The League of Extraordinary Gentlemen
by Alan Moore & Kevin O'Neill (2000 : America's Best Comics)

時代は「もう一つの」ビクトリア朝世紀末1898年、場所はドーバーの白い崖からフランスに向けて巨大な橋の建設が開始されている「もう一つの」イギリス。
今、大英帝国は未曾有の危機に瀕していた。科学者セルウィン・ケイバーにより発見された反重力物質カーボライトが、イーストロンドンの中国人街を支配するドクター・フー・マンチューにより奪われたのだ。
イギリス内務省のエージェント、ボンド氏の使命を受けたウィルヘルミナ・マレーは、アラン・クオーターメイン、キャプテン・ネモ、Dr.ジキル(& Mr.ハイド)、ハーレー・グリフィン(透明人間)という世紀末の名だたるヒーロー達を率い、大英帝国を守るためカーボナイトの奪還に向かう。果たしてフー・マンチューの目的は?そしてボンド氏を操る黒幕、Mr.Mの正体は?
…というのが、名作「ウォッチメン」の原作者であるアラン・ムーアによるスチーム・バンク"The League of Extraordinary Gentlemen"のストーリー。
このコミックの魅力は、おなじみの19世紀末ヒーロー達の活躍するストーリーもさることながら、あちこちに詰め込まれた19世紀末ネタのおもしろさ。主人公のウィルヘルミナ(離婚する前の姓がハーカー)は実はブラム・ストーカーの「ドラキュラ」の主人公ジョナサン・ハーカーの奥さんだし、カーボライトを発見したケイバーはウェルズの「月世界最初の男」の登場人物、さらに彼等が策を練る大英博物館の陳列品にはリッデンブロック海産イクチオザウルス(ヴエルヌの「地底探検」)や、瓶詰になったコッティングレー・フェアリーの標本が並んでいるといった具合。
ひさびさにオタク心を燃え(萌え?)させる傑作コミックスでした。
オマケとして前日譚にあたる小説も載ってますが、こちらもクオーターメインがジョン・カーターやランドルフ・カーター達とウェルズのタイムマシンに乗って、異次元からの侵略者であるクトゥルーモンスターと戦うという、なかなかトンデモなお話(笑)。

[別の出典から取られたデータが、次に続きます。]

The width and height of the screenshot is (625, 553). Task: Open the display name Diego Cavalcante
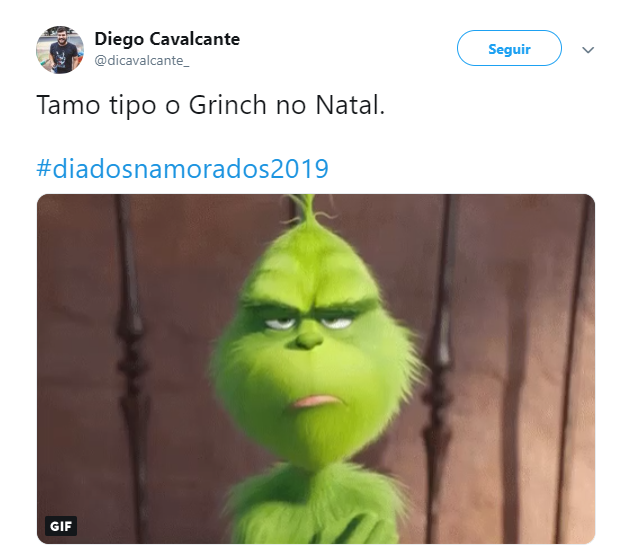tap(167, 39)
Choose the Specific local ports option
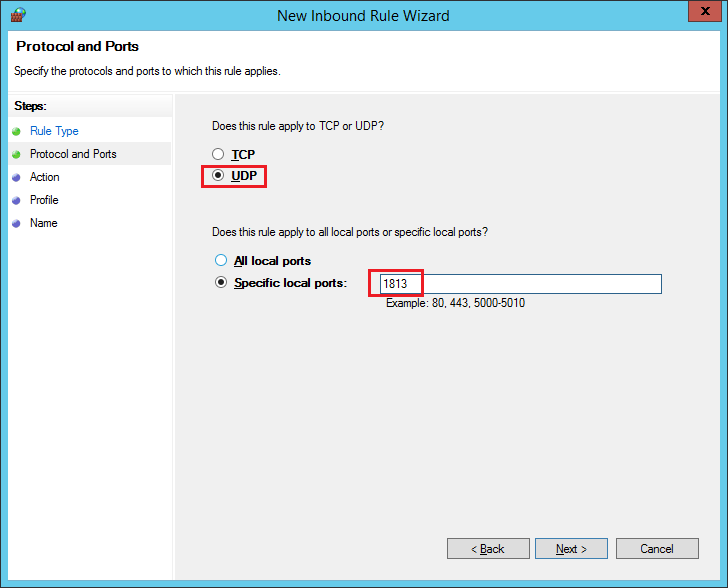This screenshot has width=728, height=588. pos(221,283)
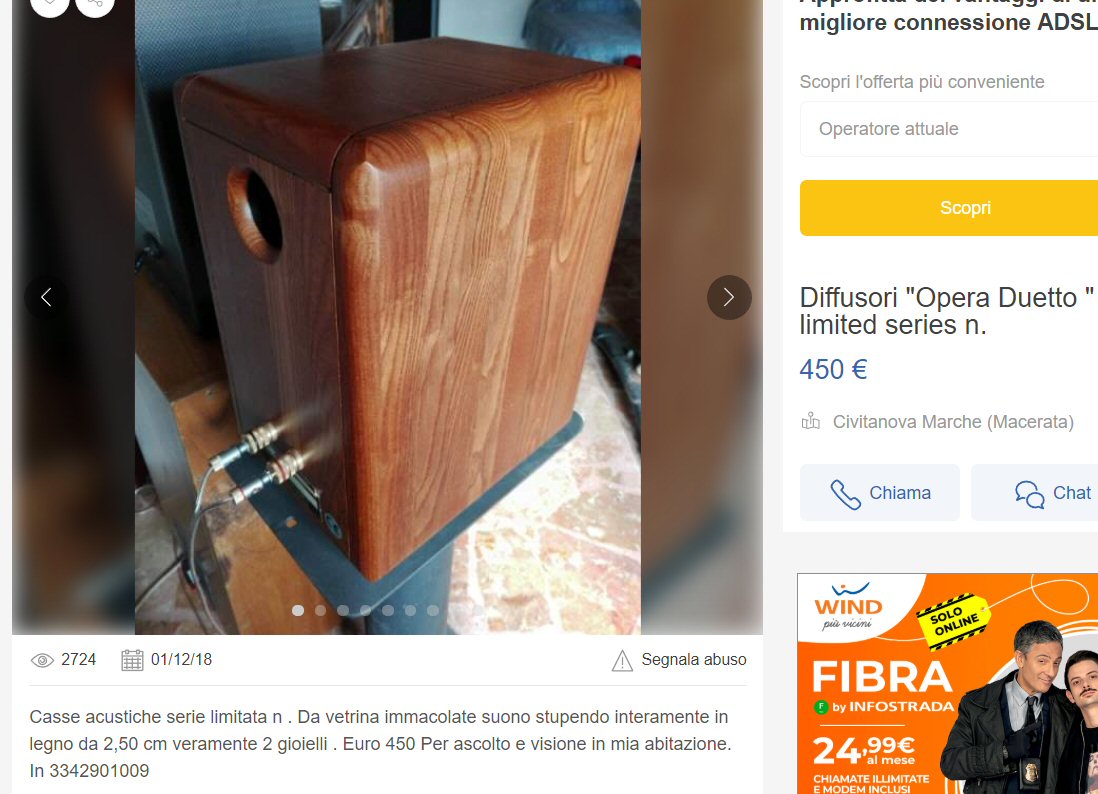Click Segnala abuso link
Image resolution: width=1098 pixels, height=794 pixels.
click(693, 660)
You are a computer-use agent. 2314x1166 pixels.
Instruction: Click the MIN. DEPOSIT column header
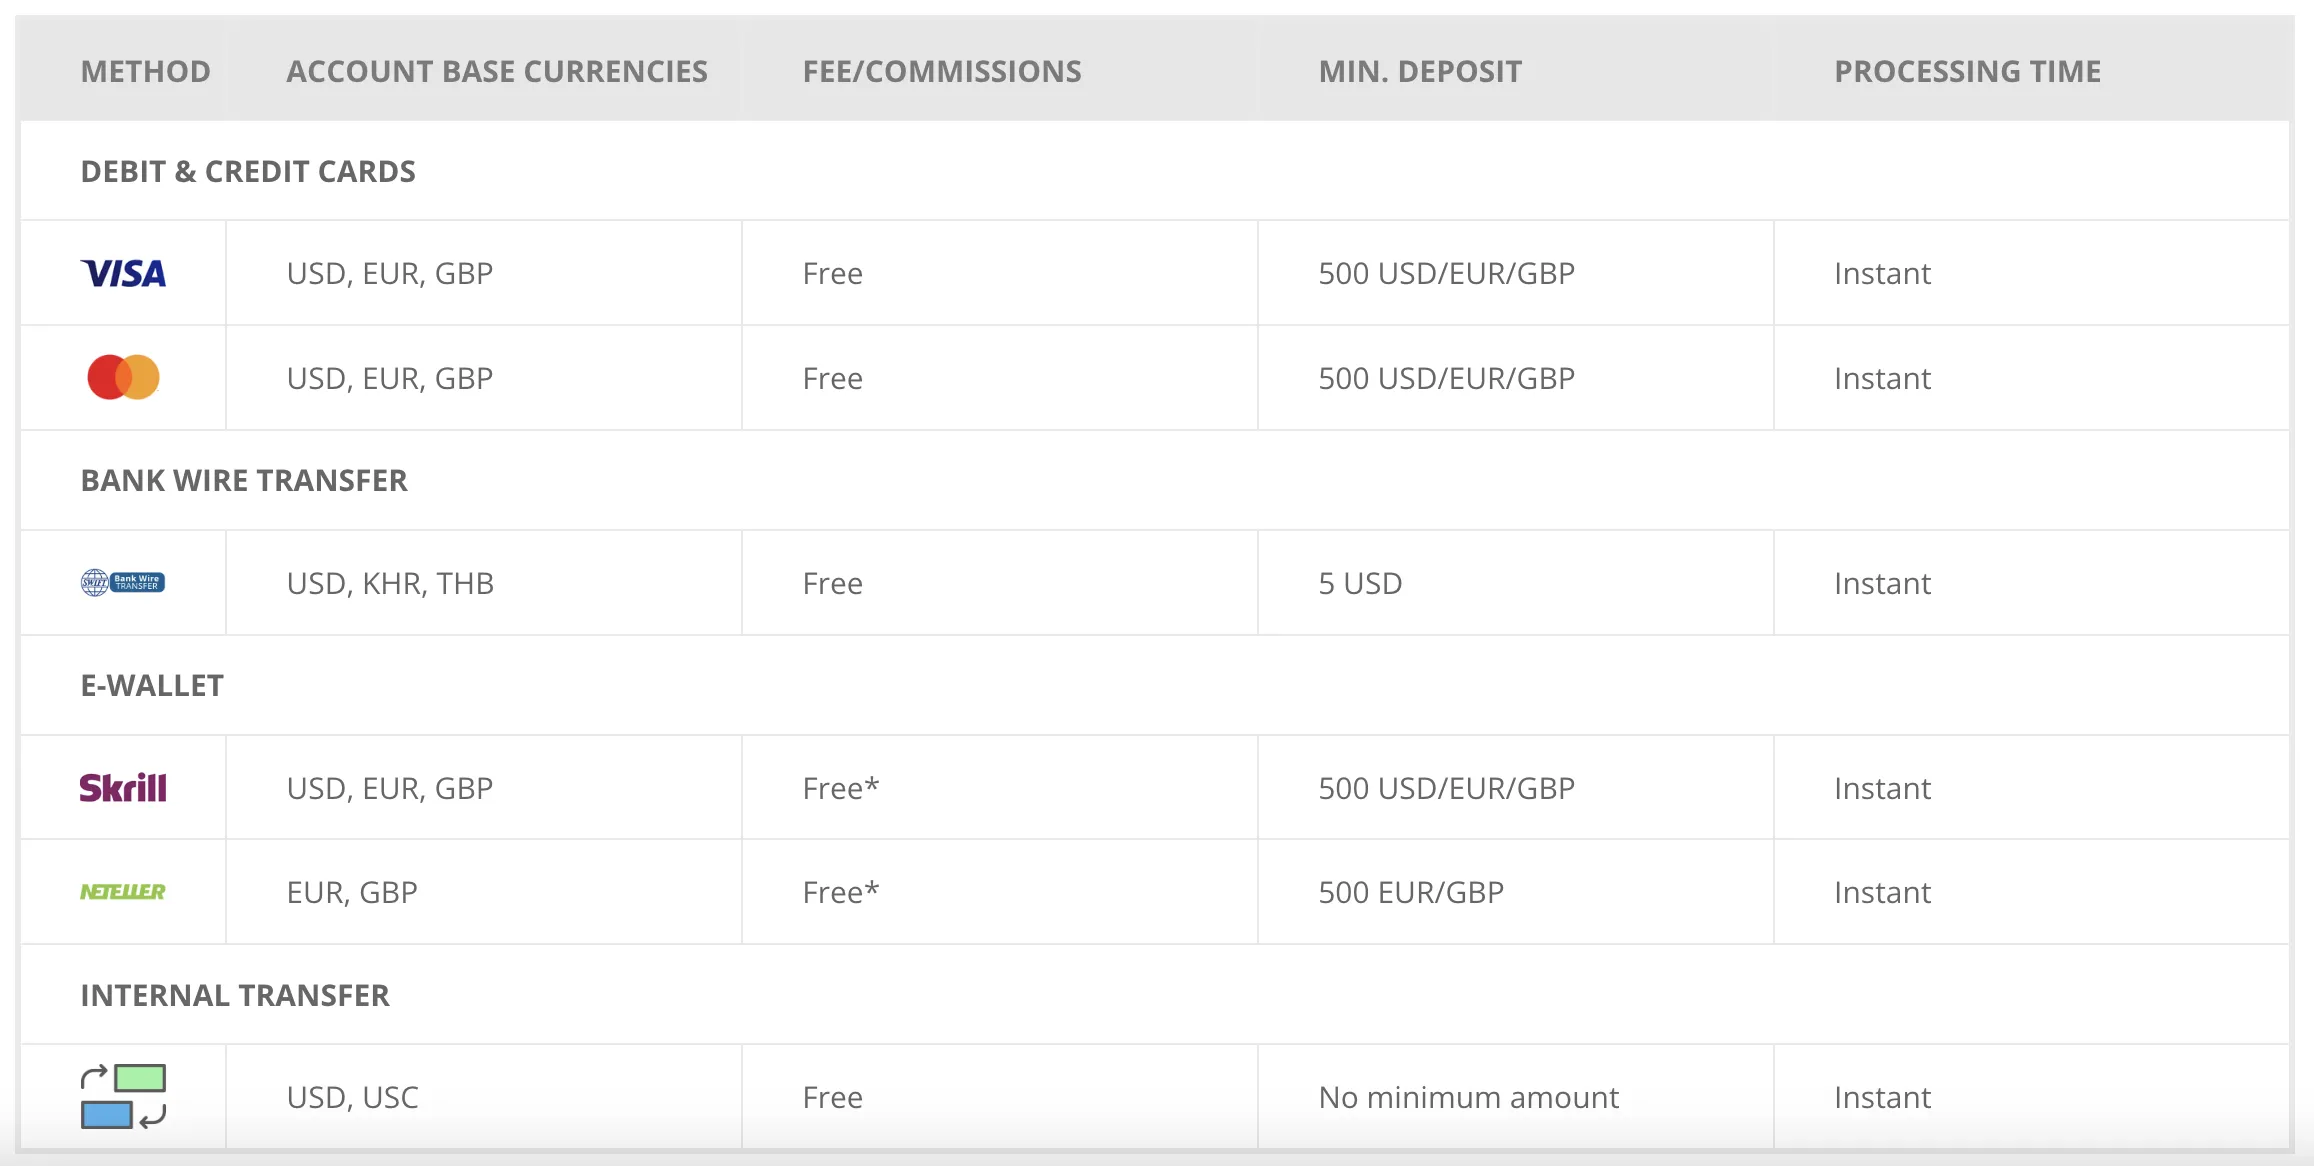click(1420, 71)
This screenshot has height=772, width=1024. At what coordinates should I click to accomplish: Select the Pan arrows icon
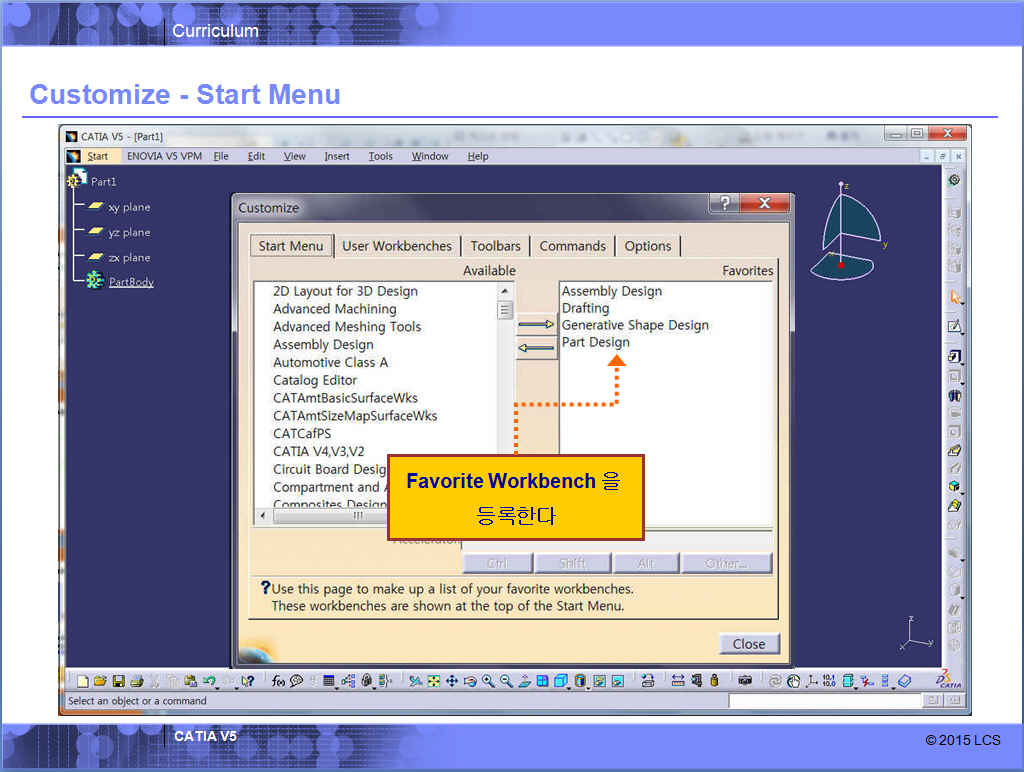(x=451, y=681)
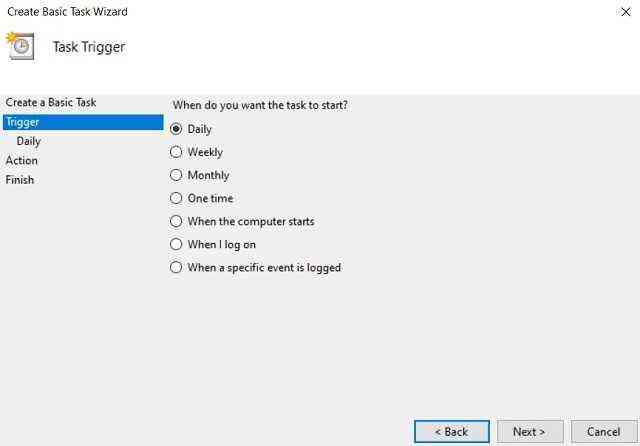Click the Daily sub-step under Trigger in sidebar
Viewport: 640px width, 446px height.
click(x=29, y=141)
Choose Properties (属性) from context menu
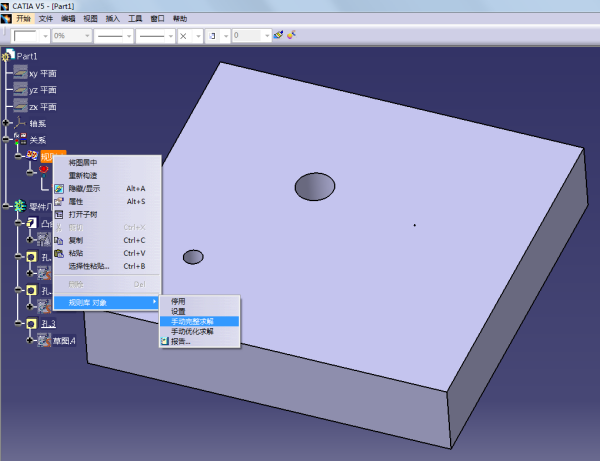Viewport: 600px width, 461px height. click(x=75, y=201)
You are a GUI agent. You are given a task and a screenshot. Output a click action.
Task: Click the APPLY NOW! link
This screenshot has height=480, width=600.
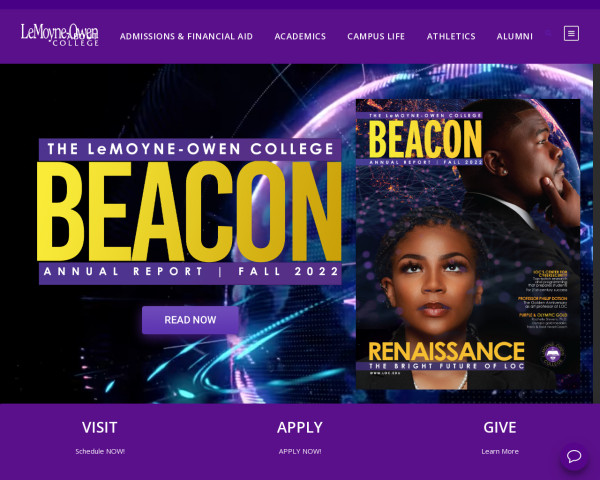coord(300,451)
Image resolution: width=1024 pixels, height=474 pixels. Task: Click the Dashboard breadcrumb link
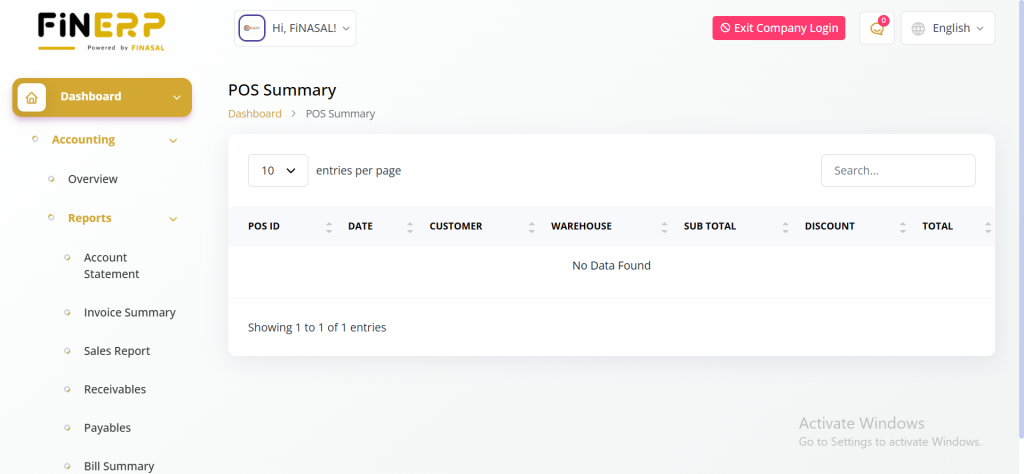click(255, 114)
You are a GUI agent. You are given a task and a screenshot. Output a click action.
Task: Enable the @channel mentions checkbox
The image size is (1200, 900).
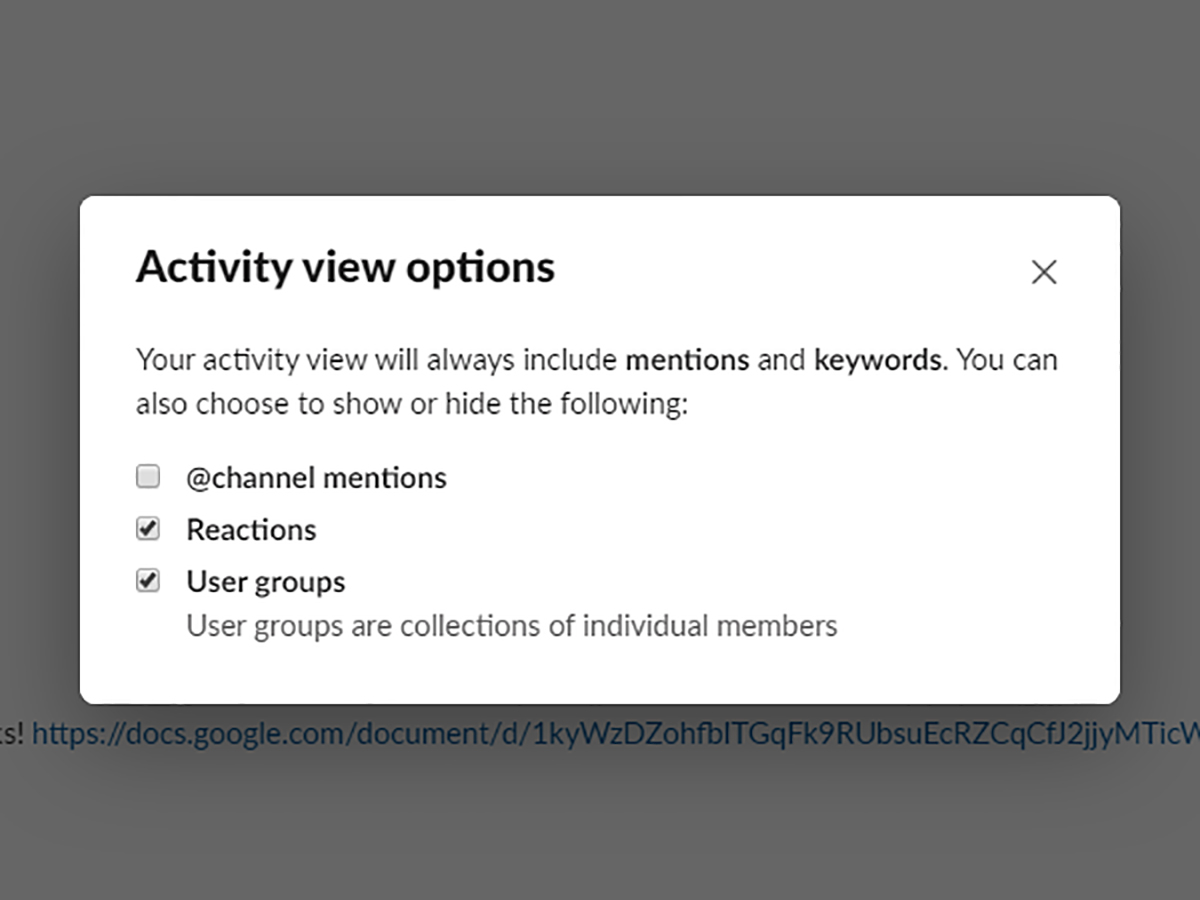point(148,477)
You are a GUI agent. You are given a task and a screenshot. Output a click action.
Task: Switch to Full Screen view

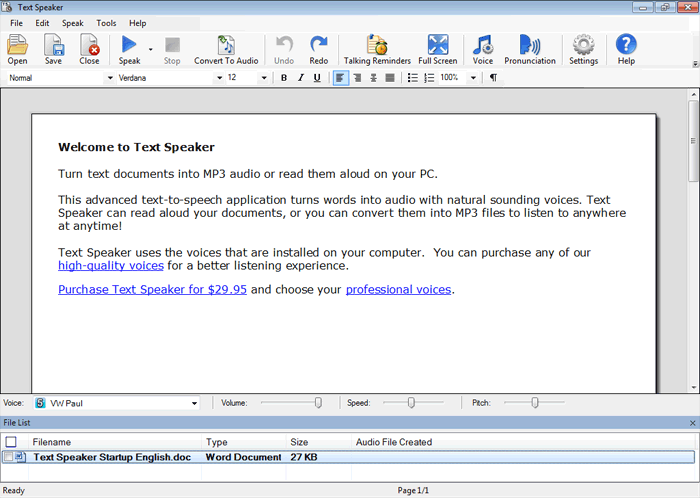pos(438,48)
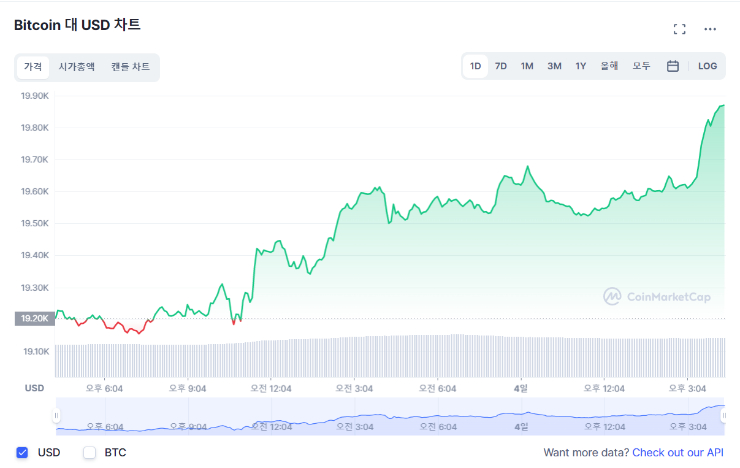Select the 올해 (this year) range
740x468 pixels.
[x=609, y=66]
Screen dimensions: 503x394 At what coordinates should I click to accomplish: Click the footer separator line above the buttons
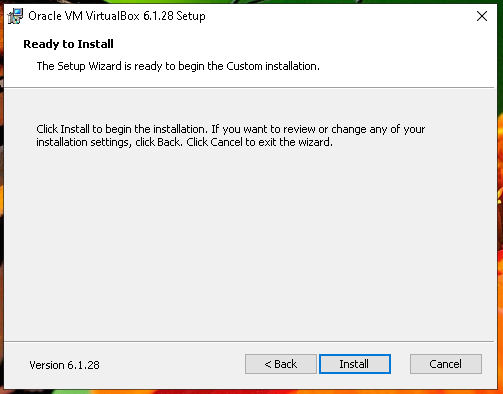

ビル・オークレーによる絵はメリハリがはっきりしたミニョーラ調なので、日本でも受け入れられやすい感じです。特にノーチラス号とネモ艦長の登場シーンはかなりのカッコよさ。ぜひ翻訳が出版されることを望みます。
さらに続編にも期待大。今度の敵はウエルズの火星人だ(^_^)。


↑エクストラオーディナリー・ジェントルメンの面々。Dr.ジキルの後の鏡に映っているのはハイド氏。そのまた奥に映っているのは多分アリス。こういった細かいネタがたまらんです。手前にいるのはポーの黒猫だし、後の若い紳士の肖像画には小さくドリアン・グレイと書いてあるし。